Grandfathered Semitrailer Lengths
Regulations in 23 CFR 658.13(b)(3) read as follows:
Except as noted in paragraphs (c)(1) and (2) of this section, no
State shall impose an overall length limitation on commercial vehicles
operating in truck tractor-semitrailer or truck tractor-
semitrailer-trailer combinations (emphasis added).
Paragraphs (c) (1) and (2) relate to the requirement that States
must allow the use of grandfathered length semitrailers. The underlined
provision suggests that there is some exception to the prohibition
against an overall length on truck tractor-semitrailer and truck
tractor-semitrailer-trailer combinations depending on the grandfathered
length. It is deleted in order to clarify that the ban on overall
length limits has nothing to do with grandfathered semitrailer lengths.
Grandfathered Weight Limits
Some States have asked whether they would lose their maximum
grandfathered weight limits on the Interstate System by adopting lower
weight limits. No, they would not. Grandfathered weights are vested on
the date specified by Congress and are not affected by subsequent State
action. In order to clarify this, a sentence is added at the end of 23
CFR 658.17(i) reading as follows:
Grandfathered weight limits are vested on the date specified by
Congress and remain available to a State even if it chooses to adopt a
lower weight limit for some period of time.

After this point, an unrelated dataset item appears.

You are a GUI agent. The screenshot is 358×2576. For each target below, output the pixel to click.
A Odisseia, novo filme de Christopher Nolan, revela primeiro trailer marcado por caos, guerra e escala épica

The maximum cargo carrying length of commercial motor vehicles
under the ISTEA freeze is shown in appendix C to 23 CFR 658. The routes
for truck-trailer-trailer combinations in Utah are shown as ``Same as
the UT-TT2 combination with a cargo-carrying length greater than 85
feet'' (emphasis added). This fails to provide routing information for
truck-trailer-trailer combinations with a cargo-carrying length of less
than 85 feet. Information previously filed by the State shows that the
routing for truck-trailer-trailer combinations is the same in all cases
as for UT-TT2s (truck tractor and 2 trailing units). The text for
``Routes'' is revised to reflect this.
Rulemaking Analyses and Notices
The Administrative Procedure Act allows agencies engaged in
rulemaking to dispense with prior notice to the public when the agency
for good reason finds that such procedure is impracticable,
unnecessary, or contrary to the public interest. 5 U.S.C. 553(b). The
FHWA has determined that providing prior notice on this action is
unnecessary because it merely amends regulations to incorporate
statutory requirements and makes several technical corrections to 23
CFR part 658. This document also contains several interpretations and
general statements of policy that are not subject to notice and comment
under the Administrative Procedure Act. For the reasons set forth here,
the FHWA has determined that it has good cause under 5 U.S.C. 553(d)(3)
to make the rule effective upon publication in the Federal Register.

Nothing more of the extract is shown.